Revealed: How Osborne will hammer the working poor
The full extent of the Tory's cash-grab on the working poor was revealed today, after research showed 3.2 million low-income workers would lose an average of £1,350 each.
The news comes as Labour appeared to be in disarray over the Budget plans, with a quarter of the party rebelling against Harriet Harman's demand that they abstain from a vote on the welfare bill last night.
"Before, during, and after the general election campaign the Tories rightly gained plaudits for their commitment to protect and advance the interests of Britain’s strivers," Labour MP Frank Field who commissioned the research, said.
"Yet in his first post-election Budget the chancellor has decided to knock this group for six. He has torn up the contract they signed when they took it upon themselves to find a job.
"So here is Labour’s opportunity to put itself once again on the side of Britain's army of strivers. First we must fight this double whammy of unfair cuts being forced upon them and, second, we need to push for improvements to the chancellor’s living wage proposal so that low paid workers genuinely are better off."

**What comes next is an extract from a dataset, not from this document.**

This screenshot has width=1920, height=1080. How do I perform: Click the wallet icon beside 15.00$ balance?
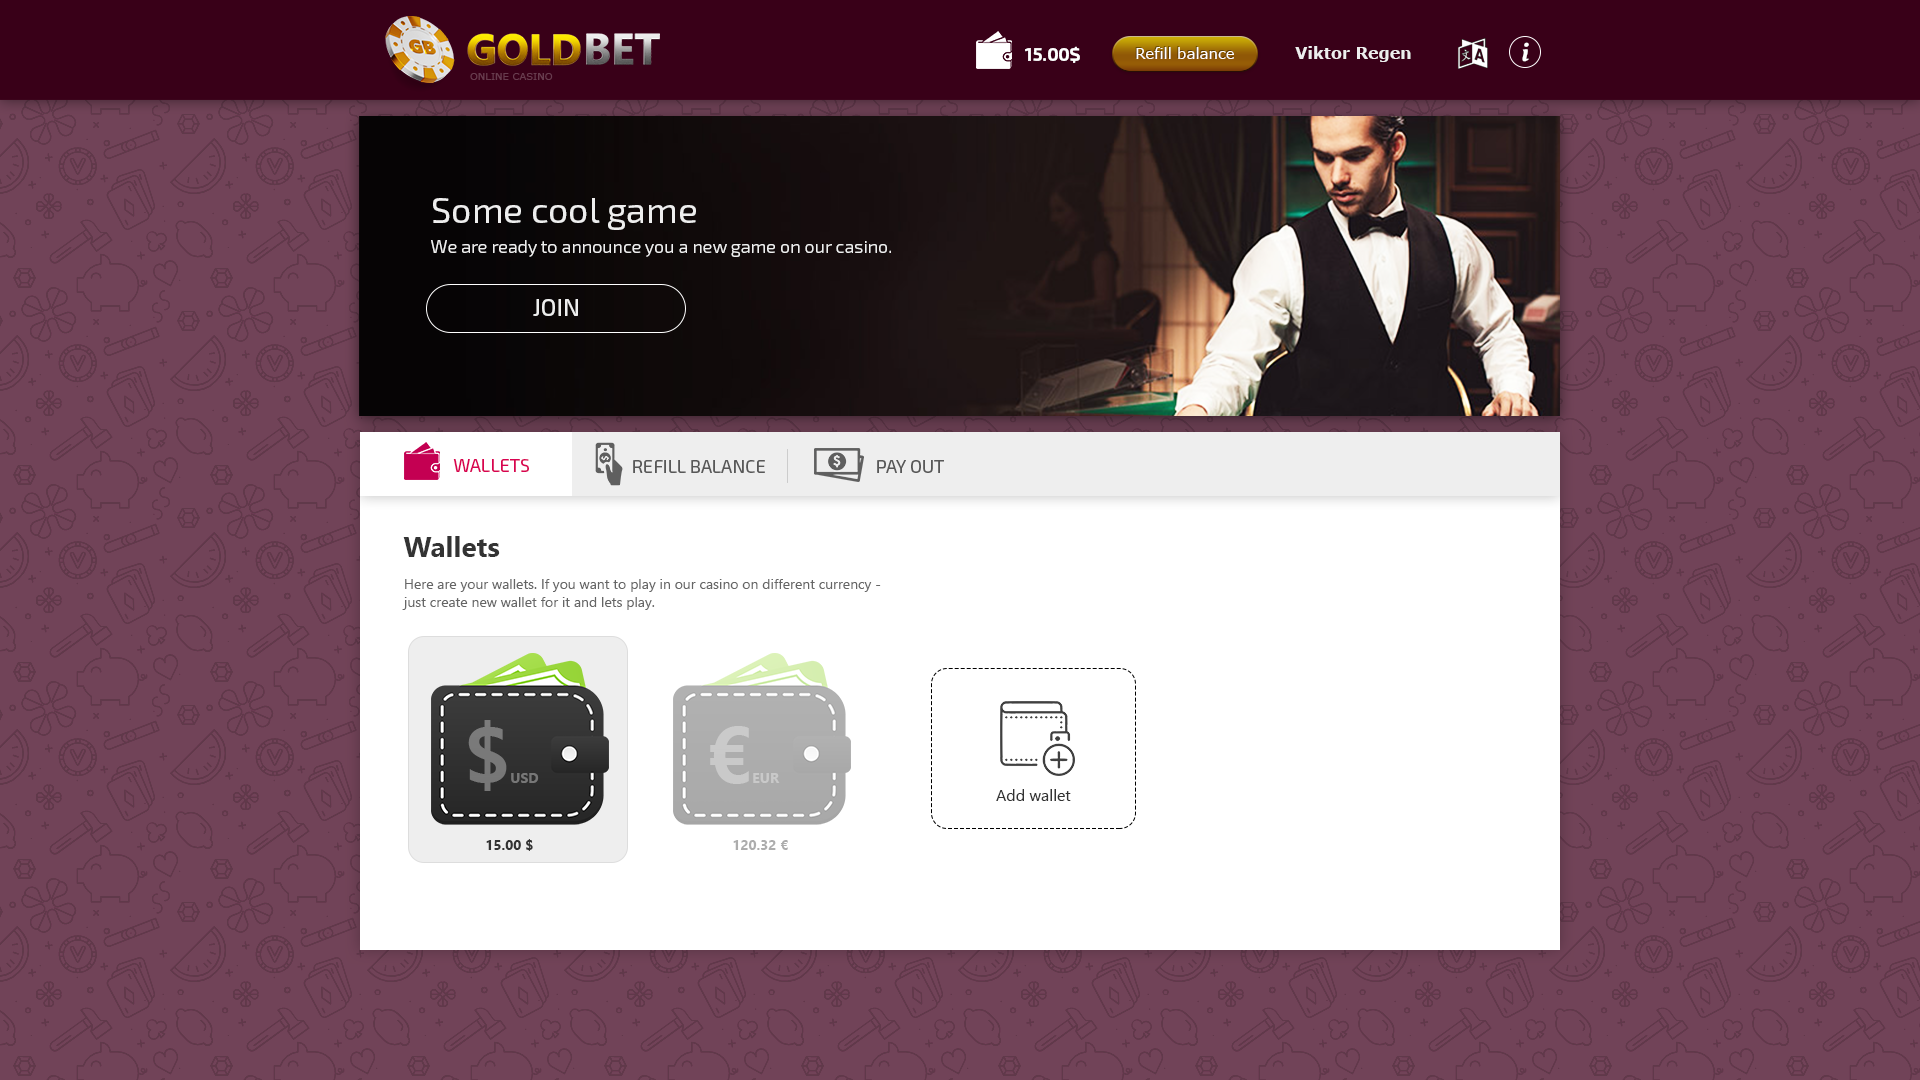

The analysis, by the House of Commons library, showed George Osborne's plans to change the tax credit system would cost 754,900 families earning between £10,000 and £20,000 a year up to £2,184 next year.
For a family earning £10,226, for instance, the loss would amount to £1,500.
Some 51,600 families earning between £20,000 and £30,000 will be made worse off by up to £2,884 next year.
Some experts believe the changes to tax credits could push working families back into out-of-work benefits or even discourage those currently out of work from going into employment at all.
Tax credits appears to be one of the few areas of Osborne's welfare changes Labour is willing to challenge, although only in certain areas.
After the Budget, shadow chancellor Chris Leslie seemed to support almost all the measures in the announcement, but voiced concern about changes to tax credits as a potential "work penalty". The party is expected to take a critical stance on the changes in committee stage.
But this morning it was still reeling from a painful and divisive vote in the Commons in which many MPs refused to accept their interim leader's demand to abstain on the welfare bill.
Forty-eight Labour MPs, including leadership candidate Jeremy Corbyn and mayoral candidates Sadiq Khan, Diane Abbott and David Lammy, rebelled against their party whips.
Tellingly, up to 40% of the 2010 intake appeared to have voted against the bill, suggesting a leftward drift under Ed Miliband.